The final movement, In Paradisum, is an exquisite creation. The opening chords form an ethereal mist from which the sopranos emerge, finally at peace. The sensuous chords of the full choir add to the spiritual tranquillity, and the last chord, an unresolved dominant ninth, evaporates into eternity.

Duruflé twice re-scored his Requiem and it is the third, so-called ‘middle’ version, published in 1961, that we hear on this record. It is Duruflé’s last revision of the work and involves a reduction of the full orchestral score to singers, organ and a quintet of strings, with optional parts for one harp, two or three trumpets, and two, three or four timpani (in order of priority). In his preface to this reduced score Duruflé gives the following reasons for his revisions:

In practice it is rarely possible to assemble the full orchestra, choruses and organ in a church. The alternative, the reduction for solo organ (and choir), may prove inadequate in certain parts of the Requiem where the expressive timbre of the strings is needed. This intermediate version gives scope for the organ part to be incorporated in the texture or juxtaposed with other instruments.

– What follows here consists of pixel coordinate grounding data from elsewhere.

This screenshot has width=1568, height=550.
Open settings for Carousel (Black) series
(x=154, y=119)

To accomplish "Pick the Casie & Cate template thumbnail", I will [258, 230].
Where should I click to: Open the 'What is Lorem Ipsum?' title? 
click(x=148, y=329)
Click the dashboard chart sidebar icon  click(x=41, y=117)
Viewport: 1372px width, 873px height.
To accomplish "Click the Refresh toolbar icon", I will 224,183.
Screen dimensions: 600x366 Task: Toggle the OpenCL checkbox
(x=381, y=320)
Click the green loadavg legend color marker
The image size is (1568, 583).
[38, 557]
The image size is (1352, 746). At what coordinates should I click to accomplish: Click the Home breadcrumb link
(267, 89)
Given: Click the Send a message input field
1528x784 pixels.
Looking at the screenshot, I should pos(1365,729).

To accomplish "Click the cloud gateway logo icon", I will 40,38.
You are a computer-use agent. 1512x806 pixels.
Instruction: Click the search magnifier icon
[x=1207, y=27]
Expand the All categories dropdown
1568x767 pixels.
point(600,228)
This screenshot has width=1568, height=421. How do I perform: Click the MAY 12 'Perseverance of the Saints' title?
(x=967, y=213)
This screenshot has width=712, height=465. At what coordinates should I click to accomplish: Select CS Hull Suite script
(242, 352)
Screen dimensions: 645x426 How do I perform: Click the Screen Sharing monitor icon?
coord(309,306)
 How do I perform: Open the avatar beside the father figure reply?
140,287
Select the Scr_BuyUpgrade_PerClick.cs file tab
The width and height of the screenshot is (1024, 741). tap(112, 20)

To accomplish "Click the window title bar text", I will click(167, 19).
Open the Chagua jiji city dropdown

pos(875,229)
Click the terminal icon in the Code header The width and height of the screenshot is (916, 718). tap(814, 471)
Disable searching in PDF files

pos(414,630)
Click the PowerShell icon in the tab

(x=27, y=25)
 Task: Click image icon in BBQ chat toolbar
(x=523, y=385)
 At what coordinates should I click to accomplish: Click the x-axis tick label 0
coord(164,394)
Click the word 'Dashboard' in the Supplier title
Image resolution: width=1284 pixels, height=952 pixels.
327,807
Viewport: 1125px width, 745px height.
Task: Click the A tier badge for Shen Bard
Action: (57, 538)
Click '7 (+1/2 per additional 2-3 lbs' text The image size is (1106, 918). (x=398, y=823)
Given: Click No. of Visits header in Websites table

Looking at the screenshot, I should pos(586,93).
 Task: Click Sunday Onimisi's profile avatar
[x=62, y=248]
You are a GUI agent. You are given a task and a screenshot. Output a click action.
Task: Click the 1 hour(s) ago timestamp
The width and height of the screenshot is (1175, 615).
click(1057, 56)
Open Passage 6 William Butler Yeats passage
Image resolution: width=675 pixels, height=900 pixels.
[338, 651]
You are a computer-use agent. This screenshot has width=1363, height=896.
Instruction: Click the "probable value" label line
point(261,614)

In many ways this is an ideal version of the Requiem, preserving as it does the intimacy of the organ-only score and also the expressive and dramatic possibilities of the full orchestral score. Duruflé’s dynamic markings were chosen with a string section of twenty-two players in mind, as he considered this size to give the optimum balance of forces The composer’s recommendation has been followed for this recording, and the forces used are a string group of twenty-two (6-6-4-4-2), organ, harp, three trumpets and timpani. In addition, Duruflé specifies three points (in Domine Jesu Christe, Libera me and In Paradisum) where a smaller group of sopranos is preferable, and these suggestions have also been adopted here.

The Quatre Motets of 1960 are ideal companion pieces for the Requiem, each being based on the requisite Gregorian chant in the same way as the movements of the larger work. Here again Duruflé shows his particular genius for invoking the spiritual element of plainsong in a polyphonic context, while achieving a suppleness of rhythm akin to that of human prayer. Each motet is preceded by the plainsong from which it is derived. Ubi caritas et amor flows freely and syllabically in a meditative fashion, while Tota pulchra es (for women’s voices) is lighter and more sprightly, yet soft and feminine. Tu es Petrus is a rousing and optimistic work, the Church’s foundation on the rock of St Peter being indicated by the building of the motet on it’s canonic opening to a strong and sturdy final cadence. Tantum ergo returns us to the meditative, wistful style that characterises so much of the Requiem; the concluding ‘Amen’ settles as a sigh on this group of motets, crystallising as they do the essence of Duruflé’s considered, yet inspired musical language.